A Librarian Who Serves: Janet Conton

Thu, Mar 15th, 2018

Janet Conton of the Bklyn Public Library Walt Whitman Branch

March is Women’s History Month. Each week, we’ll profile an incredible woman whose work over the years has made Myrtle Avenue a great place. 

Meet Janet Conton: A community Librarian Who Serves

Janet Conton has been the Neighborhood Library Supervisor at the Walt Whitman Branch of the Brooklyn Public Library (BPL) for the past eight years. As lead librarian, her role is to identify the community’s needs and interests and create programs and deliver programs created by Brooklyn Public Library to addresses those areas. They may be literacy programs or bringing various forms of social engagement and entertainment to library users.

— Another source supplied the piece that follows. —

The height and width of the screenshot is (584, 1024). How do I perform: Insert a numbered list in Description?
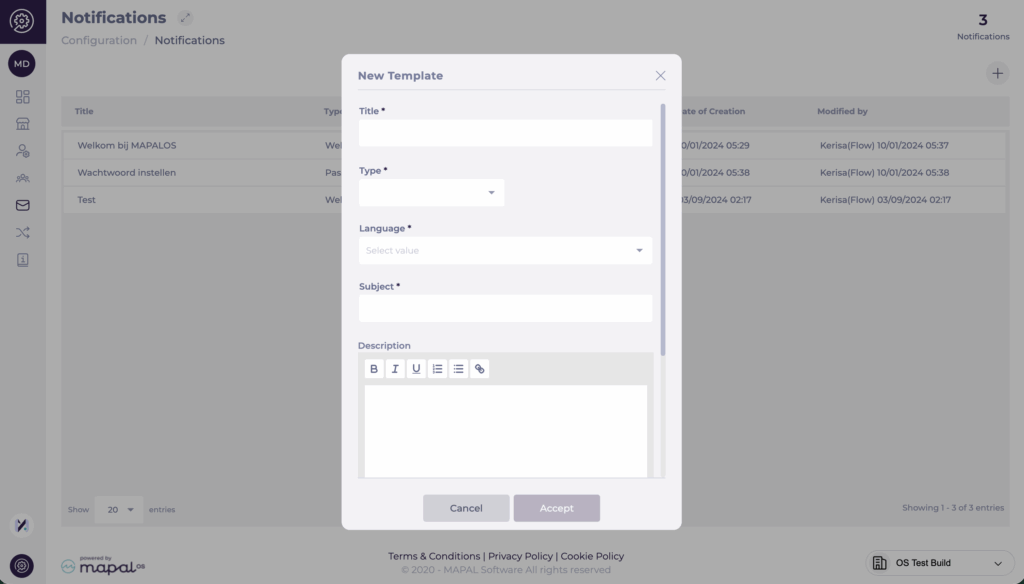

Such programs have included: story time, arts and crafts, book discussions, and computer basics and games, as well as courses introducing children on “how to code” and resume writing.  Movie nights are a regular feature at the library and live performances have featured everything from Jazz to puppetry.

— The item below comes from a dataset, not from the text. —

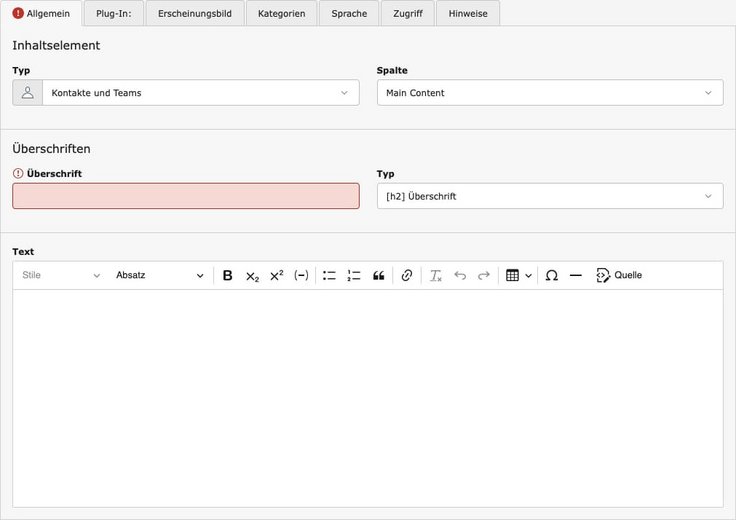Toggle bold formatting in the editor
The image size is (736, 520).
click(227, 276)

“I see my main role as Neighborhood Library Supervisor, to outreach to the community and invite people in, so that the Walt Whitman staff and I can show them what the library has to offer them.

One can immediately see Janet’s very genuine interest in the Fort Greene community. She takes an active role in getting to know her patrons and engaging with kids who nowadays tend to spend more time on the computer than reading books. She’ll ask them about the games they’re playing online, if they’ve ever considered how those games are made, if they’d be interested in making their own games – planting the seeds for curiosity and future learning.

Having attended graduate school in librarian studies and archival management at Pratt Institute, Janet is very familiar with the neighborhood.

Janet is also a part of the Brooklyn Public Library’s Transitional Services Team, a group of library staff who in addition to working in the branches also works in jails, and detention centers delivering books, facilitating story times and book discussions. Janet currently teaches computer basics at a Brooklyn transitional services bureau office.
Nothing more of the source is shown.